Memang, sejak kondisi kesehatan Wali
memburuk, sosok Karim jadi begitu penting. Orang-orang ingin tahu
bagaimana sikapnya, apakah akan pulang ke Aceh atau tidak. Selain itu,
orang-orang bertanya-tanya bagaimana kelanjutan dinasti Tiro
sepeninggalan Wali. Namun, dalam sejumlah pernyataan seperti dikutip
koran lokal, Karim sepertinya enggan menggantikan posisi Wali.
Asnawi juga bercerita, jika Karim sebelumnnya pernah berkunjung ke Swedia, tempat dimana Wali menetap. “Lôn deungo-deungo na, tapi katrép, seugolom lôn teuka u Sweden nyoe,” katanya. “Awak awai mungkén leubèh teupeuë,”sambungnya.
Wali sendiri, punya cerita soal anak semata wayangnya. Dalam The Price of Freedom: the Unfinished Diary of Teungku Hasan Di Tiro,
Wali menulis jika anak semata wayangnya, Karim, seorang yang cukup
ganteng dan cerdas. Sementara istrinya, Dora, disebutnya sangat cantik.
Tiro bercerita, bahwa dirinya cukup
berat meninggalkan keduanya di tengah keramaian Kota New York yang tak
henti berdenyut. Namun, Tiro harus menunaikan nazarnya yang diucapkan
saat melakukan perjalanan meneliti satu kawasan di Oregon, Amerika. Saat
itu, Tiro bernazar kepada Allah jika ia dan tiga rekan bisnisnya
selamat dari musibah, dirinya akan pulang ke Aceh sebelum 4 September
1976, atau bertepatan dengan hari ulang tahunnya ke-46.
Dalam buku catatan hariannya yang tak
selesai itu, Hasan Tiro menulis, dia dan rekan-rekannya terlepas dari
cengkeraman maut.

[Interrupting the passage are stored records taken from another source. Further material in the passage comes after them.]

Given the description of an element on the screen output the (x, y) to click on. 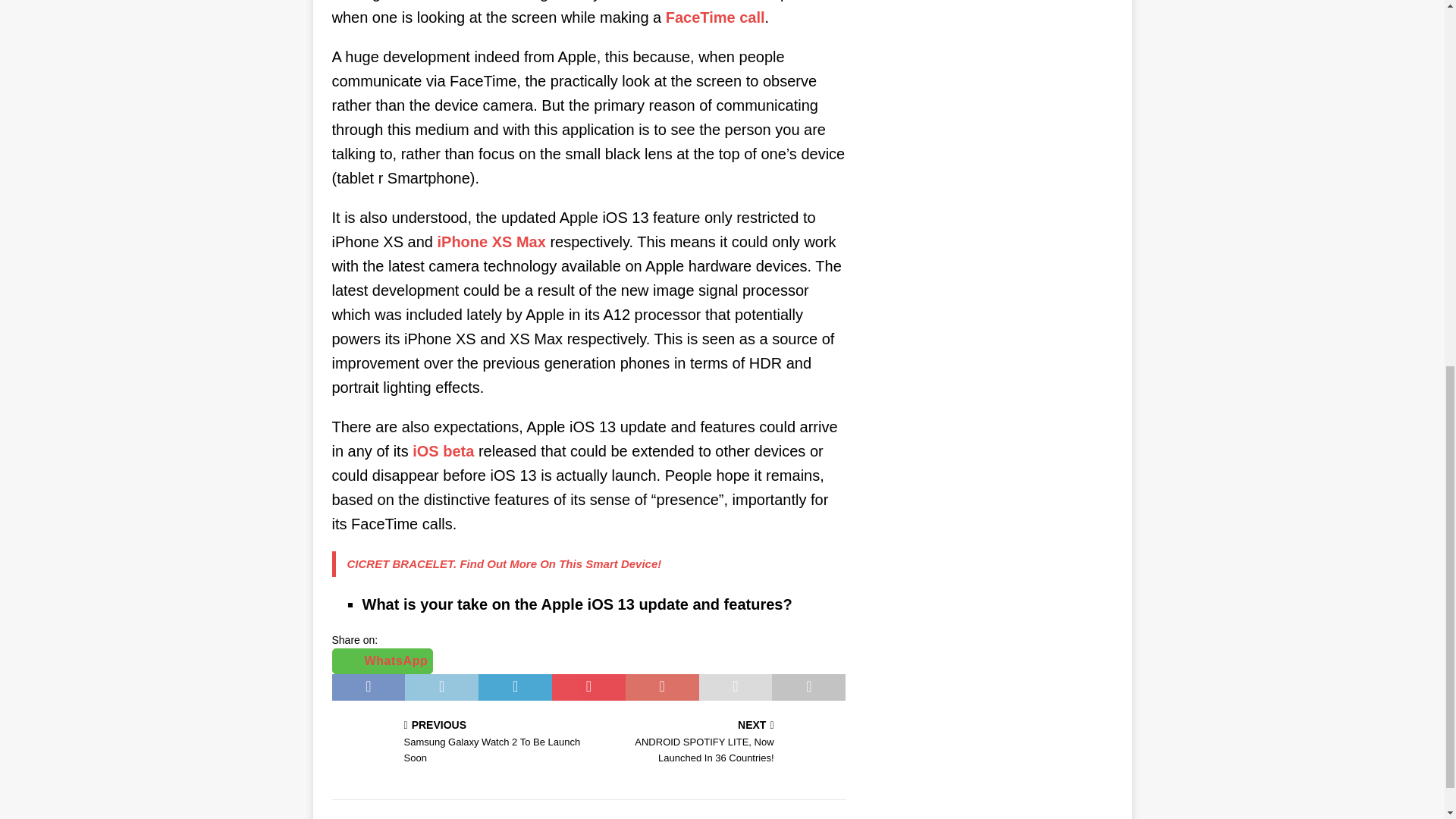
iOS beta (443, 451)
iPhone XS Max (490, 241)
WhatsApp (382, 660)
FaceTime call (715, 17)
CICRET BRACELET. Find Out More On This Smart Device! (504, 563)
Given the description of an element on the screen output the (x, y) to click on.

Malah, tulisnya, akibat insiden tersebut, mereka tak
sempat mengikuti satu acara yang khusus dipersiapkan di sebuah hotel
mewah di Seattle.
Seperti kita tahu kemudian, Tiro memilih
pulang ke Aceh. Tiro memilih meninggalkan bocah laki-lakinya, Karim,
yang saat itu berusia 6 tahun dan juga istrinya, Dora. Dalam buku yang
awalnya berbentuk stensilan itu, Tiro menulis, sepanjang perjalanan dari
Amerika ke Aceh, wajah anak dan sang istri selalu membayang dan tak
hilang dari pandangan. Tiro membayangkan bagaimana sepinya hidup Dora,
gadis Amerika keturunan Timur Tengah yang sudah memberinya seorang anak
laki-laki.
Tiro menulis, saat pesawat yang
membawanya semakin dekat dengan Aceh, perasaannya galau, sedih dan juga
dibalut emosional. Untuk menghapus wajah anak dan istrinya, Tiro mencoba
melihat keluar jendela pesawat. Ia pun teringat mati. Diakuinya, Ia
takut mati bukannya karena kehilangan nyawa dan terpisah dengan Karim
dan Dora, tapi yang lebih ditakutkan, ia belum melakukan sesuatu yang
harus dilakukannya kepada tanah leluhur dan rakyatnya.
Karim cukup terkesan bagi Tiro. Ketika
Tiro sudah berada di Aceh, salah satu kamp di hutan dinamakan sebagai
Karim. Tiro menulis, bocah Karim telah menunjukkan watak tertentu saat
berusia empat dan lima tahun.
Ceritanya, ketika Karim dibawa ke sebuah
toko permen, segerombolan anak-anak mencoba mencuri permen. Penjaga
toko tidak mengetahuinya. Hasan Tiro yang sedang melihat-lihat beragam
permen berpikir untuk melakukan sesuatu. Tapi belum sempat ia berpikir,
telah ada bunyi peluit. Gerombolan itu pun lari pontang-panting. Saat
menoleh ke arah bunyi tersebut, ia melihat Karim dengan sebuah peluit di
tangannya. Wanita tua penjaga toko itupun berterima kasih pada Karim.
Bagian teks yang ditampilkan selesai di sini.